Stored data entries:
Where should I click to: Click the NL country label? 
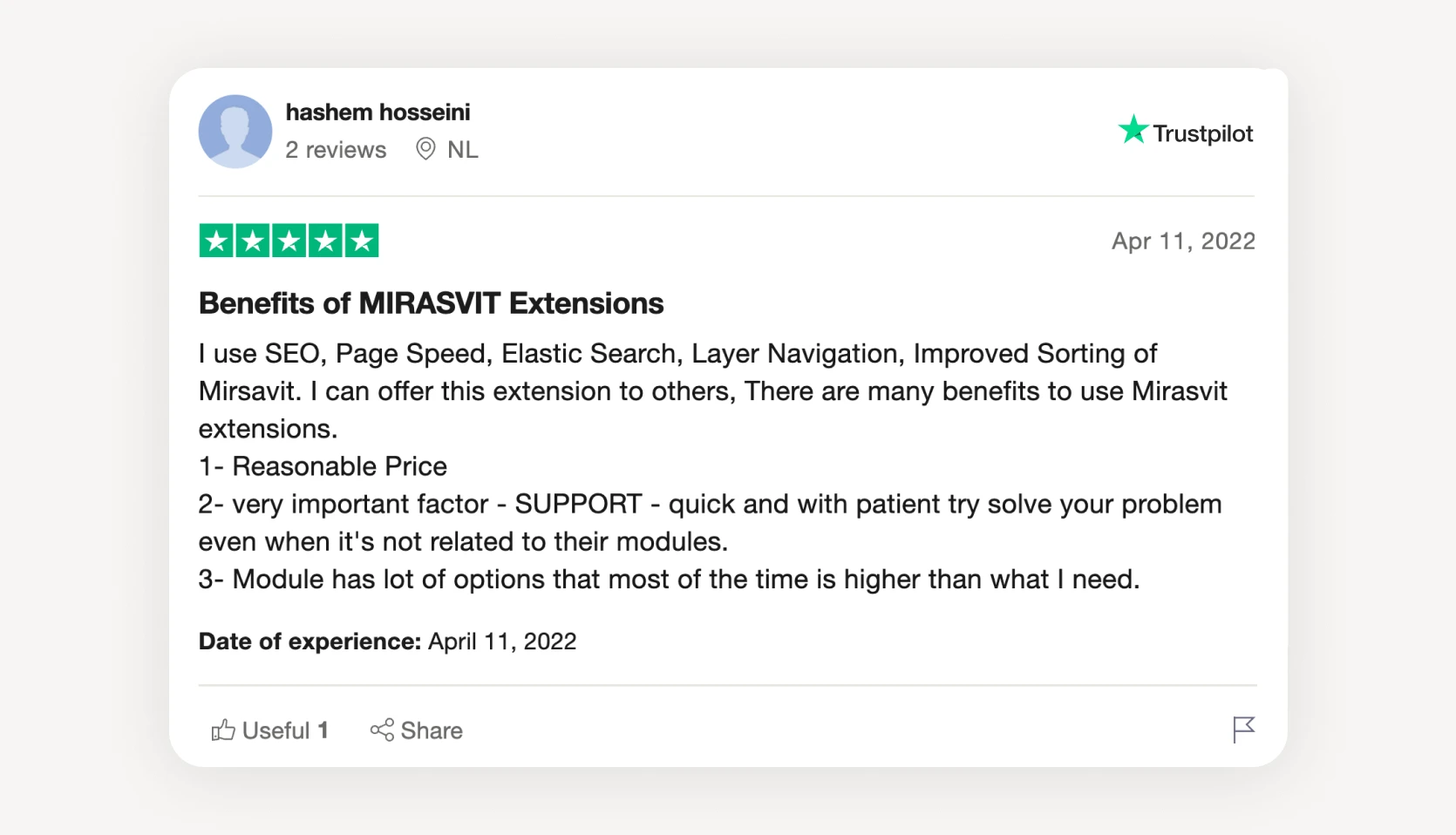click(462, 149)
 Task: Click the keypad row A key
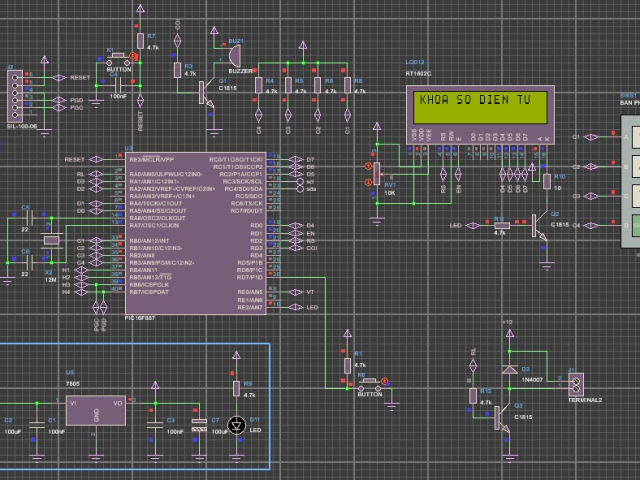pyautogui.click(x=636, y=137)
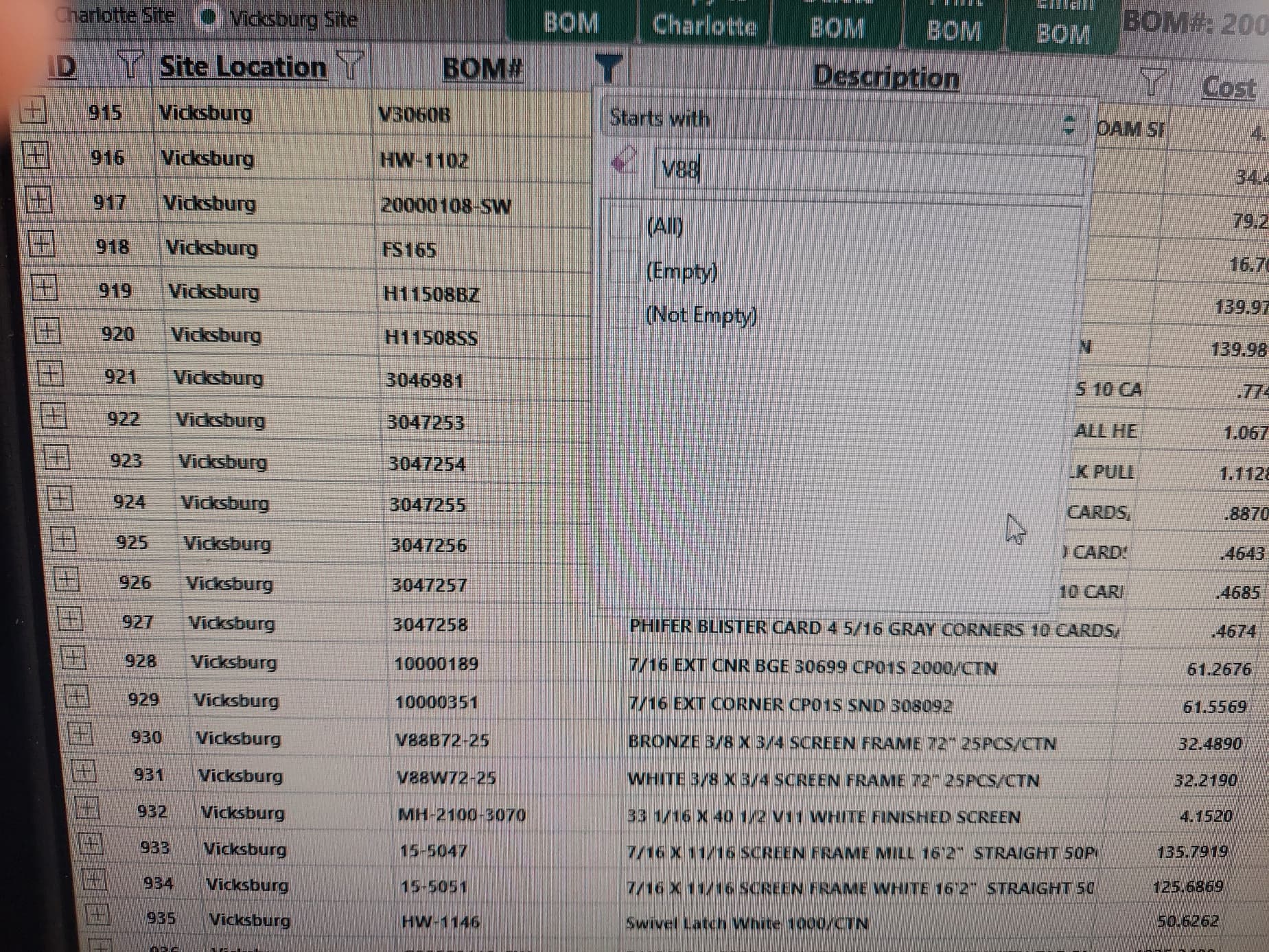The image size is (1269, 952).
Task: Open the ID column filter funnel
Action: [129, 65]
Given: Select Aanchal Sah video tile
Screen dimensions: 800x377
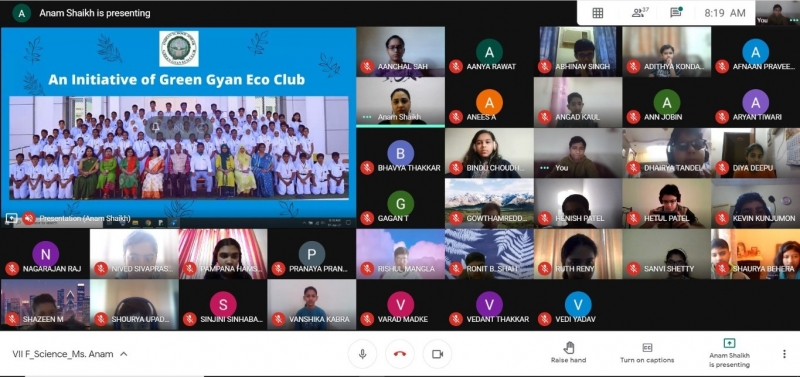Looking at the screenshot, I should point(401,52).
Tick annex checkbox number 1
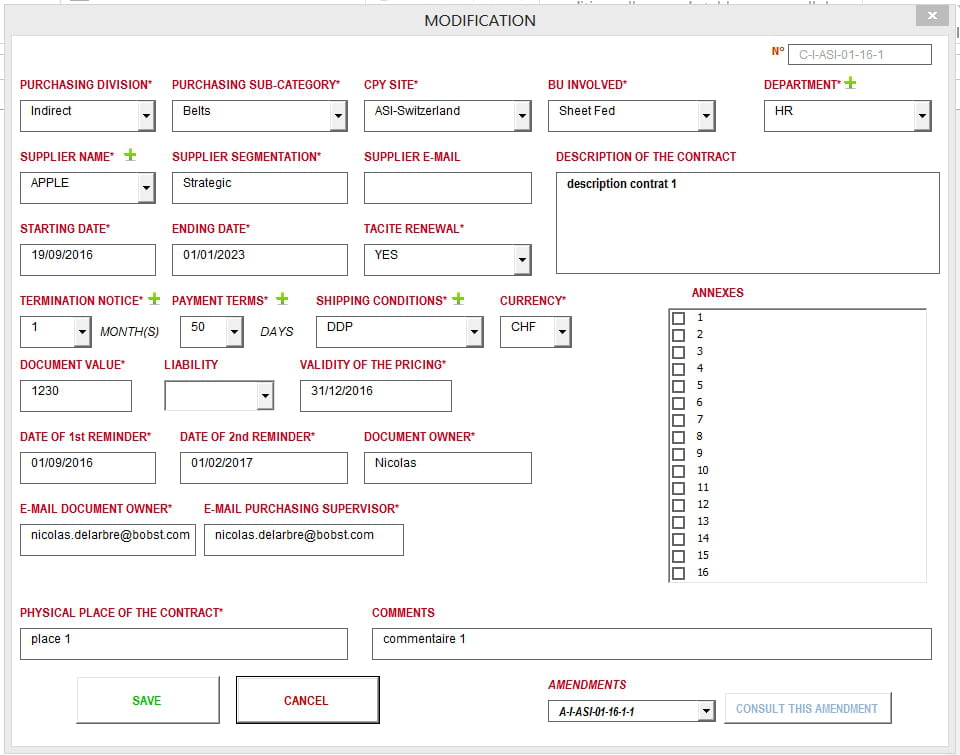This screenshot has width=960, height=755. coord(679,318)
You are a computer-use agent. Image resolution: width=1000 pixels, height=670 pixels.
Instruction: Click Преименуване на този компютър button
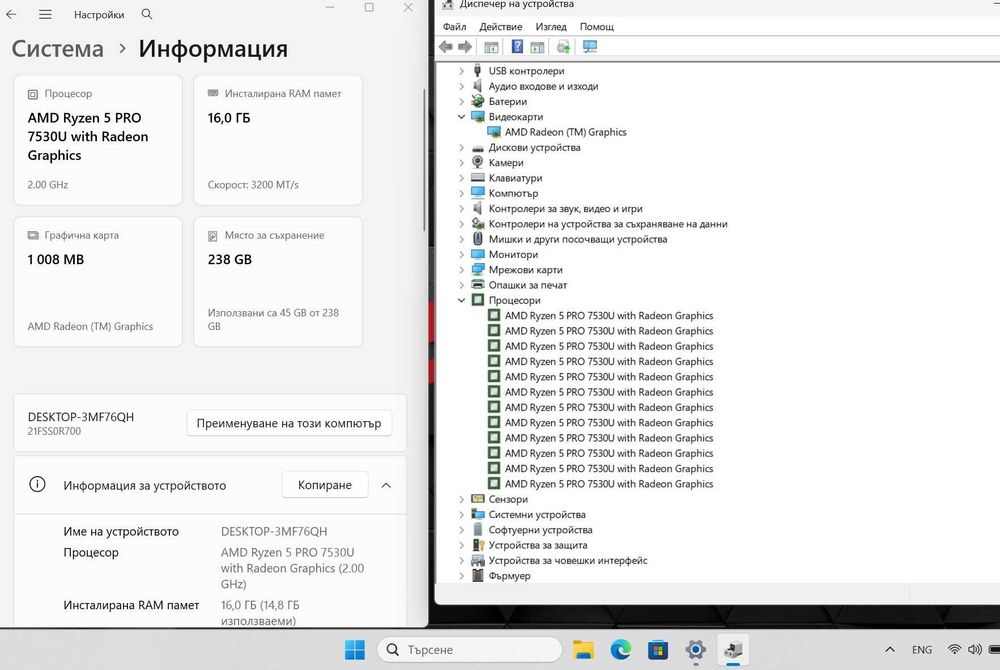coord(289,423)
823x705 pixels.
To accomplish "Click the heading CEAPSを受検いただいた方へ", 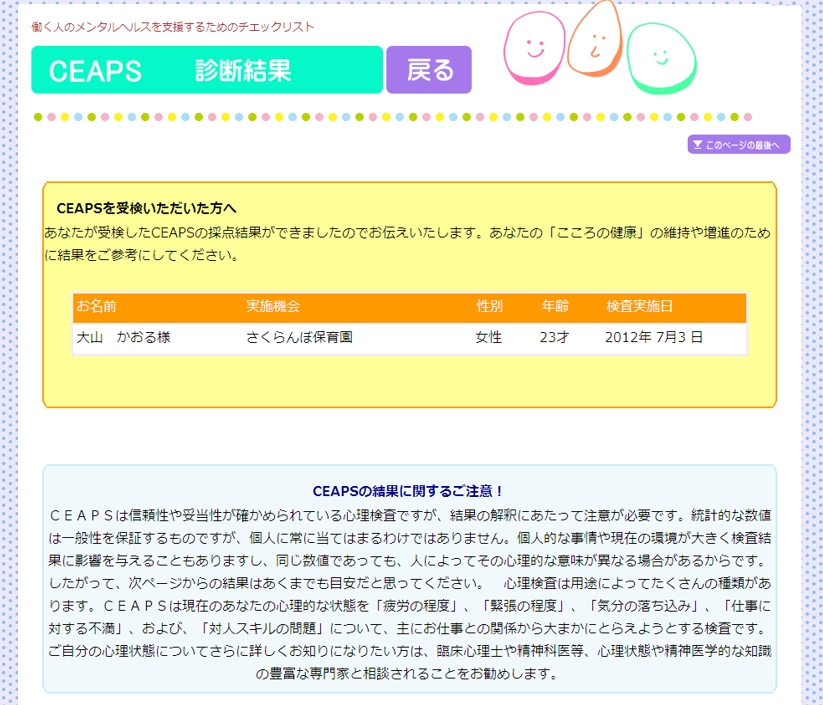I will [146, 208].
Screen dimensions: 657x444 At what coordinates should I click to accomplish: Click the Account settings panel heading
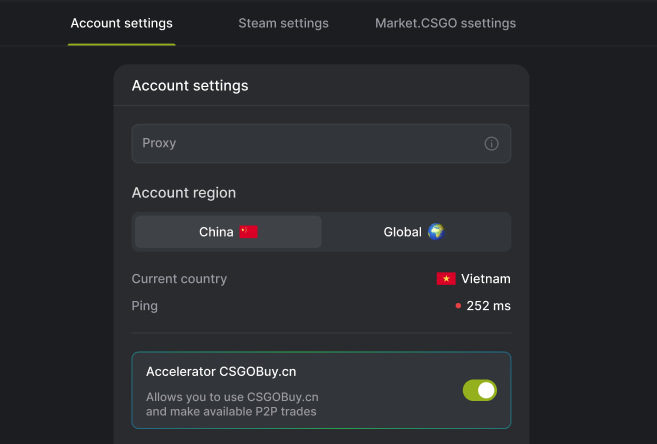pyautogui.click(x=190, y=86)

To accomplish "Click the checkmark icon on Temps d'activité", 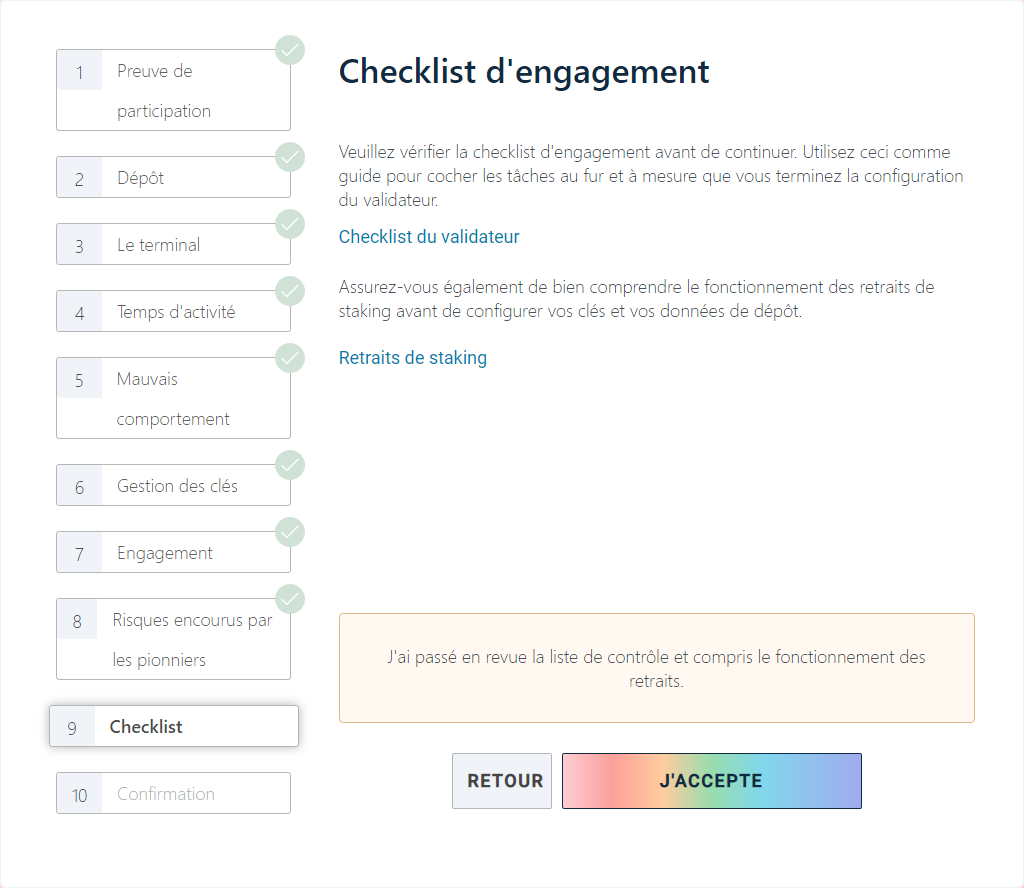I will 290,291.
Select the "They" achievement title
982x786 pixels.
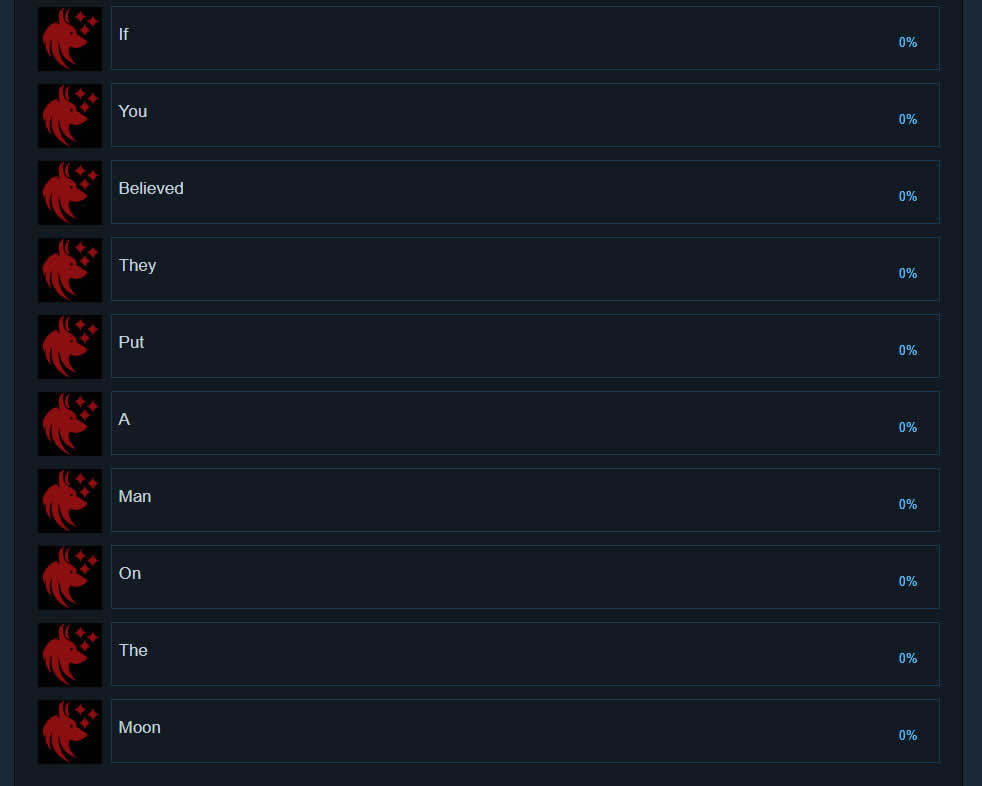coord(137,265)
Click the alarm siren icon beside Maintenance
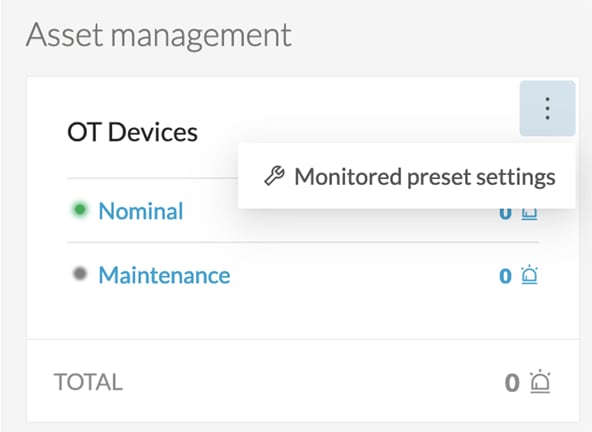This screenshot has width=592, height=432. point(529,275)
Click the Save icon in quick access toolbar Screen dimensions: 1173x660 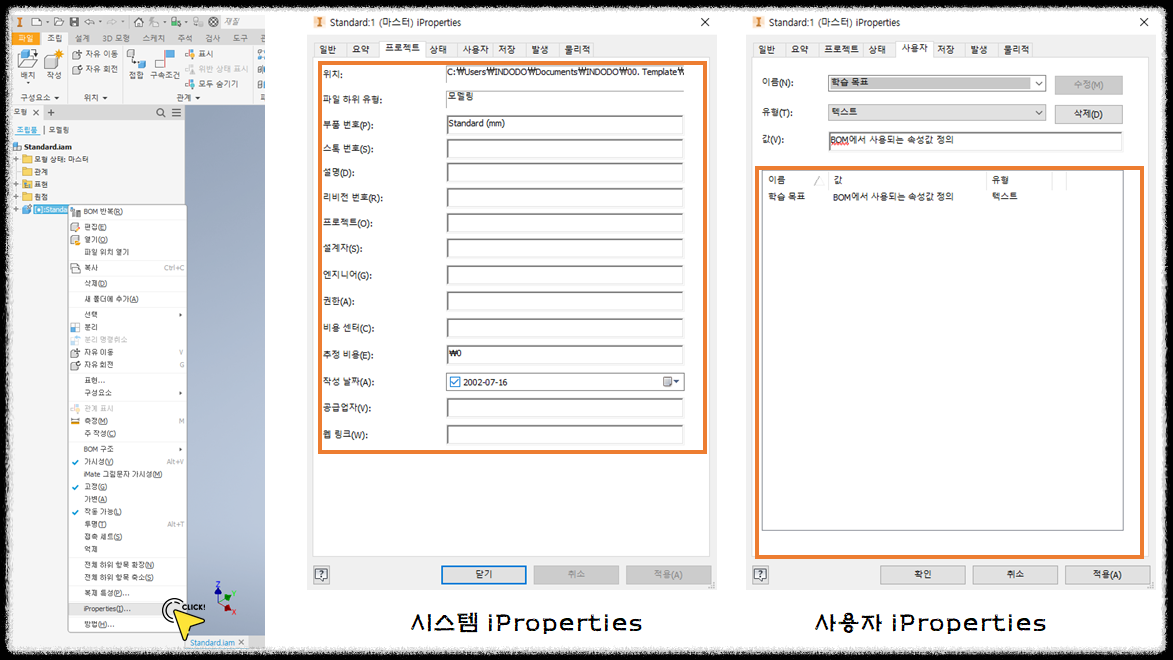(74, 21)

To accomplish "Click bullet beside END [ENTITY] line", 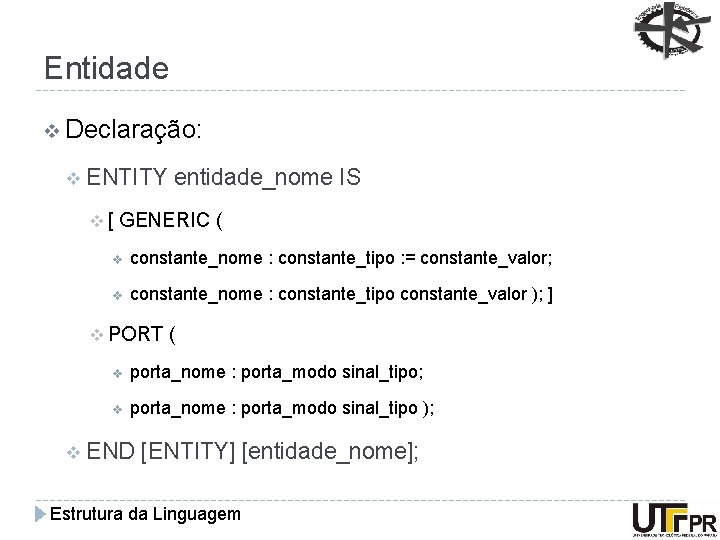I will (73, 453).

• What you need to do
If a line of the data above contains "Select", copy it out.

• Result of this exercise
Given: Select Aanchal Sah video tile
Select the "They" achievement title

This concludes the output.